▶ _What is required_:
Copy out everything from the line containing "is (576, 1024)." down to the line containing "This screenshot has height=410, width=768.", substituting "Determine" for "Identify" and leaving the rest unchanged.

▶ _Data supplied_:
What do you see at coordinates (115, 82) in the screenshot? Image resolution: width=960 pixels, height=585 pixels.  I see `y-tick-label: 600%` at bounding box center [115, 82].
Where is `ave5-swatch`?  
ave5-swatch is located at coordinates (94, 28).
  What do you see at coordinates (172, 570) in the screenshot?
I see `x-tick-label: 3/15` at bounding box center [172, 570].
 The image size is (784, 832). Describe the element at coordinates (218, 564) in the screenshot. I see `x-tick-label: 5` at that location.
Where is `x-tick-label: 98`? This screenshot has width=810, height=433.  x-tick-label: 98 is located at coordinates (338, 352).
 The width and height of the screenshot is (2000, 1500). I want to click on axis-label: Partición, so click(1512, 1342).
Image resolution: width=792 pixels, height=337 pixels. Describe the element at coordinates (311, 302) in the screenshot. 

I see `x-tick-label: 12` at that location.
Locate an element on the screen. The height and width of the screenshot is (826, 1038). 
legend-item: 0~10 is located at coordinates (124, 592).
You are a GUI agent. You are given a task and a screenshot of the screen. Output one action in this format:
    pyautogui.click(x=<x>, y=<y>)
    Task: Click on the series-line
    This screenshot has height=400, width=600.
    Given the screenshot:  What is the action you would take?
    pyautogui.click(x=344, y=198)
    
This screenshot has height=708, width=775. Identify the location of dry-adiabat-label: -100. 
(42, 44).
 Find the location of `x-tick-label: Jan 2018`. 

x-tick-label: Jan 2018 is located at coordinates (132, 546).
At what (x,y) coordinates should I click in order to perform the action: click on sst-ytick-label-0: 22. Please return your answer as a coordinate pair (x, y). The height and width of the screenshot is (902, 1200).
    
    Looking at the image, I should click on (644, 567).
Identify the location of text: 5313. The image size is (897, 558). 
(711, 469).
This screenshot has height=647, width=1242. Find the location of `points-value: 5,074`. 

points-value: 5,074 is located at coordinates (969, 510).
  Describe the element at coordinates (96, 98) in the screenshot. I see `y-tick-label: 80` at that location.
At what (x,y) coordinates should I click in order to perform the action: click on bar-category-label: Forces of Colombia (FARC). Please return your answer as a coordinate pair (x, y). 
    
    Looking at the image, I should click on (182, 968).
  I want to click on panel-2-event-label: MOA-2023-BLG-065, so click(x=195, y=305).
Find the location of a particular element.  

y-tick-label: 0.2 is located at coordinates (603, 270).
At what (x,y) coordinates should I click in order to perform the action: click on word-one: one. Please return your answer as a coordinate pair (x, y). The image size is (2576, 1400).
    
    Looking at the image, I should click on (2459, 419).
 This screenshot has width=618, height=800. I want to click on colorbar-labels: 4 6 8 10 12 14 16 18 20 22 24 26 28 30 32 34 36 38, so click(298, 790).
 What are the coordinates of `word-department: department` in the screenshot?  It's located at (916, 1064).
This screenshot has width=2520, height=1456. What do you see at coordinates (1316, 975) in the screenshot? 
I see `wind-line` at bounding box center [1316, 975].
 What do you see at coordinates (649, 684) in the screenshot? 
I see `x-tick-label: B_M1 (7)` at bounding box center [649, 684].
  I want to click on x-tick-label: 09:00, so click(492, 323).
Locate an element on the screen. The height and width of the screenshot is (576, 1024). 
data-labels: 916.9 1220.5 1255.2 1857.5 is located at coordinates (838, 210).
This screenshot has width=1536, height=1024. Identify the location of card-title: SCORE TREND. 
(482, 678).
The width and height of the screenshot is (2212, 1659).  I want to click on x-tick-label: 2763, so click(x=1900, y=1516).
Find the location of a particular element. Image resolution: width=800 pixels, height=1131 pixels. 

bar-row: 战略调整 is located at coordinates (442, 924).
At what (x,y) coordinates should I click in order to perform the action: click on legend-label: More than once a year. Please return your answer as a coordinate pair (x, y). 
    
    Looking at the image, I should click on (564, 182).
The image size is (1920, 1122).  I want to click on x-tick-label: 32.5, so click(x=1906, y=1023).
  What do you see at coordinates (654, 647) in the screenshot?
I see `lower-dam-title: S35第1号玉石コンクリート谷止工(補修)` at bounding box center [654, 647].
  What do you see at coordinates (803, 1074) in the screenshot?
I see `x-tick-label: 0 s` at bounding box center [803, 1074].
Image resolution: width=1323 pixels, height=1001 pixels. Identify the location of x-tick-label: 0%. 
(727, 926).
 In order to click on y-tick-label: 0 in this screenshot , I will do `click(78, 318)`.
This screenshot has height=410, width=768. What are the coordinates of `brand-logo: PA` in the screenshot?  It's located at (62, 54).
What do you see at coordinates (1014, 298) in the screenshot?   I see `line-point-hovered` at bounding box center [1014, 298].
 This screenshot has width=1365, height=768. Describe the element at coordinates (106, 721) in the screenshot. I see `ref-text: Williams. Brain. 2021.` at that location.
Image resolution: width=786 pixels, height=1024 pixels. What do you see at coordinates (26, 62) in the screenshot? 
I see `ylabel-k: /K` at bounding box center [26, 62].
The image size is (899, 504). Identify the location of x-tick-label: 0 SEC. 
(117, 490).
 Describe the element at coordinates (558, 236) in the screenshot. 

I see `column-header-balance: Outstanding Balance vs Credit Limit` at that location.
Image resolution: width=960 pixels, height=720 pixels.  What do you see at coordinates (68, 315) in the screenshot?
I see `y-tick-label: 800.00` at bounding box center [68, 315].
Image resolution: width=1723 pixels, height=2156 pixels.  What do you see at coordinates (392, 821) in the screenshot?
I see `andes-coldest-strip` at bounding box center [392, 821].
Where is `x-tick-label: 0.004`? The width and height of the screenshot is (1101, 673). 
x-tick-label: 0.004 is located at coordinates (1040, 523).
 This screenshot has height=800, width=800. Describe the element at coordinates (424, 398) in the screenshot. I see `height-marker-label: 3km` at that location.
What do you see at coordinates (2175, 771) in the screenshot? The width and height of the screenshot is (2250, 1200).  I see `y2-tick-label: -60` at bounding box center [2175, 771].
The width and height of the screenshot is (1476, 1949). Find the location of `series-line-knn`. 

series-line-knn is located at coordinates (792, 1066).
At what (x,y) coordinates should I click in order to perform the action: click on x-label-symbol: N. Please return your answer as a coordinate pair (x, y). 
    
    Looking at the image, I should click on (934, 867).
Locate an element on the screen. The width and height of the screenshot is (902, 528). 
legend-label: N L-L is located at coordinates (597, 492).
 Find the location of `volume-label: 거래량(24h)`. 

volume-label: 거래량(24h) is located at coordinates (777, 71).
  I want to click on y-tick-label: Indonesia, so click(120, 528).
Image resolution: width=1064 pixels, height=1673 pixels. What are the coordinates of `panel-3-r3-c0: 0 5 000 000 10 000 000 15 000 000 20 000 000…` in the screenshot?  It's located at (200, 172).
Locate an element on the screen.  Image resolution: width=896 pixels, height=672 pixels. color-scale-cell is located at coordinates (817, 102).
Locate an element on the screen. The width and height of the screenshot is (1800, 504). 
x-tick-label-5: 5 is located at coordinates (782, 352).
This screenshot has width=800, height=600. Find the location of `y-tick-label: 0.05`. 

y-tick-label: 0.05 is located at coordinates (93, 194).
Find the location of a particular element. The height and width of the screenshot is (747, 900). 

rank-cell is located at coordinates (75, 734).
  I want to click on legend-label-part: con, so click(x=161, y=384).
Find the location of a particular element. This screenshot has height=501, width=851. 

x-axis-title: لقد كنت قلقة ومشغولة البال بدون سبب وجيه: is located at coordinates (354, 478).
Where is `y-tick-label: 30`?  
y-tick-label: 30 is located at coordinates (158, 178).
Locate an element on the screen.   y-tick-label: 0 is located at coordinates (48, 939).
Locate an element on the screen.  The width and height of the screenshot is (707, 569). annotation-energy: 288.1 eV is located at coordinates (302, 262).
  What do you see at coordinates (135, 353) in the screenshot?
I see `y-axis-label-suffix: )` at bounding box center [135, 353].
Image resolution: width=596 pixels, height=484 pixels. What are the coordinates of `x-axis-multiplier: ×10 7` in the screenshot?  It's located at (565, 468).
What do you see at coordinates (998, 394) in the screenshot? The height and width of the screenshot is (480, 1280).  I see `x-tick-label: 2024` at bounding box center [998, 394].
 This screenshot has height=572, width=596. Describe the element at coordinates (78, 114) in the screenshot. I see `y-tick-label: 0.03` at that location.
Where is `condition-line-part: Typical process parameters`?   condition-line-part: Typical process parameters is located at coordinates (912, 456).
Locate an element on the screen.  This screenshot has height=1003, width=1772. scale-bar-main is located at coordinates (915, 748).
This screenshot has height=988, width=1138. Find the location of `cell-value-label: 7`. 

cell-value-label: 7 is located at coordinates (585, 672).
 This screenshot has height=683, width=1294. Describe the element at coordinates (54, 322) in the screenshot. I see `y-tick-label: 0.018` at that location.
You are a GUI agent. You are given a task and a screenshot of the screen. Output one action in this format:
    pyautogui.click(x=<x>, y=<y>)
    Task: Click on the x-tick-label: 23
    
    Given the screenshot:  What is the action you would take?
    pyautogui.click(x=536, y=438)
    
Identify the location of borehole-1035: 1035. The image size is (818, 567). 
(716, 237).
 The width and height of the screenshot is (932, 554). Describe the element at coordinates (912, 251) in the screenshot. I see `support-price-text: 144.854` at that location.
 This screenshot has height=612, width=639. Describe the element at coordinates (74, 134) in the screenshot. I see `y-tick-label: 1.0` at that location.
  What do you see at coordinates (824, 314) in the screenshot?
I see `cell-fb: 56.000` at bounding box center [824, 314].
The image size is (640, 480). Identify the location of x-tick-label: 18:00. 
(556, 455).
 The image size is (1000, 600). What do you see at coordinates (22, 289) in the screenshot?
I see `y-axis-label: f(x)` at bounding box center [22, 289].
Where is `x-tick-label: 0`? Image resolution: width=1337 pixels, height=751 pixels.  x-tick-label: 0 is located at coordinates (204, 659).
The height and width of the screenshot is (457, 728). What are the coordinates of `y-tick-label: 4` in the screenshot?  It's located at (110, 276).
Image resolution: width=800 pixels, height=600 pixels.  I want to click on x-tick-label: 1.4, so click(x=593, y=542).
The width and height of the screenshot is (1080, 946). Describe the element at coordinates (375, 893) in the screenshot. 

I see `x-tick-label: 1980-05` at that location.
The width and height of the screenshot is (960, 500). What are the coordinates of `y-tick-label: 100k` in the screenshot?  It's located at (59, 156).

▶ _Result_:
Locate an element on the screen. The height and width of the screenshot is (576, 1024). 
data-labels: 916.9 1220.5 1255.2 1857.5 is located at coordinates (838, 210).
This screenshot has width=1536, height=1024. Determine the location of card-title: SCORE TREND. 
(482, 678).
The width and height of the screenshot is (2212, 1659).  I want to click on x-tick-label: 2763, so click(x=1900, y=1516).
Find the location of a particular element. Image resolution: width=800 pixels, height=1131 pixels. 

bar-row: 战略调整 is located at coordinates (442, 924).
At what (x,y) coordinates should I click in order to perform the action: click on legend-label: More than once a year. Please return your answer as a coordinate pair (x, y). 
    
    Looking at the image, I should click on (564, 182).
The image size is (1920, 1122).  I want to click on x-tick-label: 32.5, so click(x=1906, y=1023).
  What do you see at coordinates (654, 647) in the screenshot?
I see `lower-dam-title: S35第1号玉石コンクリート谷止工(補修)` at bounding box center [654, 647].
  What do you see at coordinates (803, 1074) in the screenshot?
I see `x-tick-label: 0 s` at bounding box center [803, 1074].
Image resolution: width=1323 pixels, height=1001 pixels. Determine the location of x-tick-label: 0%. 
(727, 926).
 In order to click on y-tick-label: 0 in this screenshot , I will do `click(78, 318)`.
This screenshot has height=410, width=768. What are the coordinates of `brand-logo: PA` in the screenshot?  It's located at (62, 54).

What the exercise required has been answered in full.